When developing a product it is always preferable that the time to market shortens but the quality increases. This is an aim that every company would like to achieve. For the above mentioned situation there exists at least one solution: start the testing phase already during the development. Thus, it should be the goal to reduce expenses by spotting the problematic parts and the ways to improve quality before it would be more expensive. The redesign of a product causes more trouble than the adjustments according to the feedback of the tests. In the field of software development there are several ways to conduct tests before release, one of them is the usability test.

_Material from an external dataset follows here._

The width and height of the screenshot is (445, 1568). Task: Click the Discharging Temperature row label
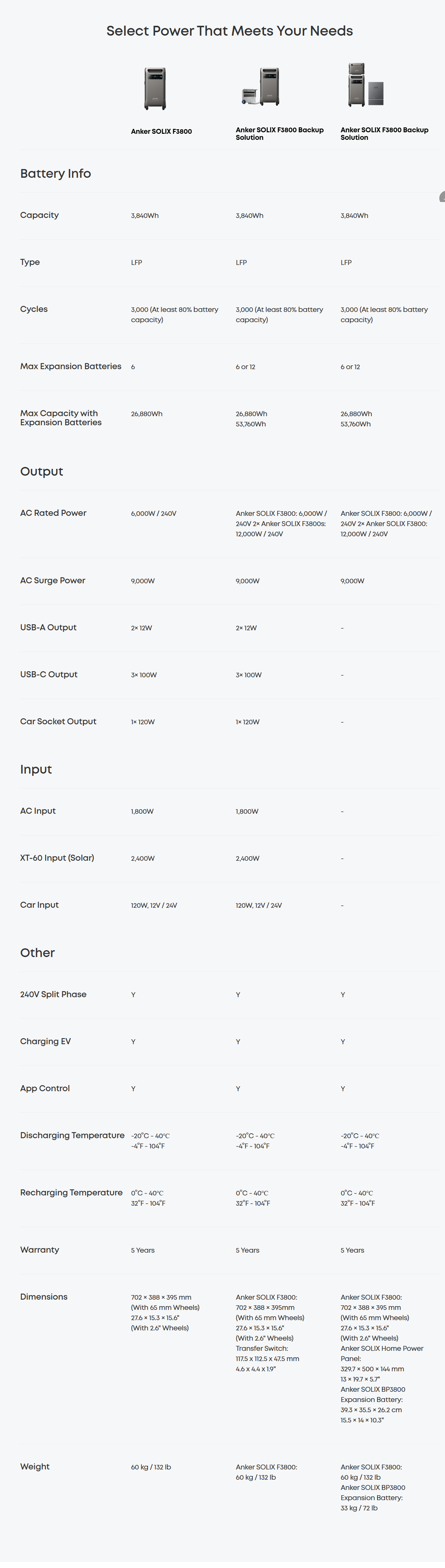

The quality of a user interface depends on the content of operator and on the feeling of the ease of usage. To measure the content of the users, usability tests can be used. There are two types of usability tests: the formative and the summative one. The latter one can be used for the final validation. On the contrary, formative tests already can be and should be conducted in the early phase of development. Utilizing its results can shorten the time to market because the sooner developers get feedback from users the better quality can be achieved. In addition, it is also more likely that making changes in the software would not cause critical problems because the features are not fully implemented yet.

My task was to develop a user interface prototype used for early formative tests. It was also important that I would use the same technology for the development as it will be used in the real infusion pump. Thus I had the chance to gain knowledge about the framework and discover its missing features as well.

In order to be able to use the modeling language for the user interface, as a first task I had to get knowledge about software modeling and domain-specific languages. Then I implemented the static screens based on the design document provided. While using the DSL I also spotted missing features from the language --- after a time they got implemented. As a next task I got acquainted with some details of the Java-based framework; and chose a scripting language to be able to implement the dynamic behaviour on the screens previously designed. With the help of the scripting language I could easily access and modify the properties of the generated Java model-classes.

Eventually I prepared a guideline on how to use the prototype for usability tests. In addition, I created the GUI simulator with a basic infusion running.